#### RAW DATA ####

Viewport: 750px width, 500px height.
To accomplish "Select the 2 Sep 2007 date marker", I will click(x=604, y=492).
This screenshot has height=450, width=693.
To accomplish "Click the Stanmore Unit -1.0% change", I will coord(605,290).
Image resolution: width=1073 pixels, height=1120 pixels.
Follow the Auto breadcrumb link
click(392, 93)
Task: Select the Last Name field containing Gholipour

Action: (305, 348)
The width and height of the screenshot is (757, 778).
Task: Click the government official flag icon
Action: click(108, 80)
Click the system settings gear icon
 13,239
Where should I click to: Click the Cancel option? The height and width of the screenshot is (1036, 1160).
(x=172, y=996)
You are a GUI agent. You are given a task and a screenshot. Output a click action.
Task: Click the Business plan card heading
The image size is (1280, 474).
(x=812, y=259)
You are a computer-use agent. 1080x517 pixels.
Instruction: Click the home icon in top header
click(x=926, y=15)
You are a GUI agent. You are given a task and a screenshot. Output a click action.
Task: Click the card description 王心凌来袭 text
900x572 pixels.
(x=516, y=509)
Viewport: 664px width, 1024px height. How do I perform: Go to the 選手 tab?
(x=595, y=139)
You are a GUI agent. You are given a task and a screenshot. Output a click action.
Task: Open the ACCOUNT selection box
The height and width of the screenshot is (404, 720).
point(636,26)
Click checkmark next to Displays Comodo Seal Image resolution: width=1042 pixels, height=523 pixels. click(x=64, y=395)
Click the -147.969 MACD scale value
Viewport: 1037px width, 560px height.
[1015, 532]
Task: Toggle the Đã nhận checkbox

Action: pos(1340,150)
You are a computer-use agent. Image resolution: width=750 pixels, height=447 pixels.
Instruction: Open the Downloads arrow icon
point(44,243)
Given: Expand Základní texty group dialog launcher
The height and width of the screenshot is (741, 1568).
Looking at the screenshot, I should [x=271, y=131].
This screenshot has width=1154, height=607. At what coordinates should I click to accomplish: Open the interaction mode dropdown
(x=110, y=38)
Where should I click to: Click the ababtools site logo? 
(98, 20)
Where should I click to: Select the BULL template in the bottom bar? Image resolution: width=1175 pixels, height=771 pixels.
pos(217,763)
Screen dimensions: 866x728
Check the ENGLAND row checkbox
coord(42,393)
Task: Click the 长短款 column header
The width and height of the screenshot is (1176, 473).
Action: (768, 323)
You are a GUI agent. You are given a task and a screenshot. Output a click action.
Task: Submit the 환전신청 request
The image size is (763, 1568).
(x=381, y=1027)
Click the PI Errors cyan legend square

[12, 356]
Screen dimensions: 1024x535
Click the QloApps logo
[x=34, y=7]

####

• EXERCISE INSTRUCTIONS: Copy out the range of lines above starting at the line with "Instruction: Open the Downloads arrow icon" and ending at the line with "Task: Click the 长短款 column header", exactly and including both.

• PROBLEM SOLUTION:
Instruction: Open the Downloads arrow icon
point(44,243)
Given: Expand Základní texty group dialog launcher
The height and width of the screenshot is (741, 1568).
Looking at the screenshot, I should [x=271, y=131].
This screenshot has width=1154, height=607. At what coordinates should I click to accomplish: Open the interaction mode dropdown
(x=110, y=38)
Where should I click to: Click the ababtools site logo? 
(98, 20)
Where should I click to: Select the BULL template in the bottom bar? Image resolution: width=1175 pixels, height=771 pixels.
pos(217,763)
Screen dimensions: 866x728
Check the ENGLAND row checkbox
coord(42,393)
Task: Click the 长短款 column header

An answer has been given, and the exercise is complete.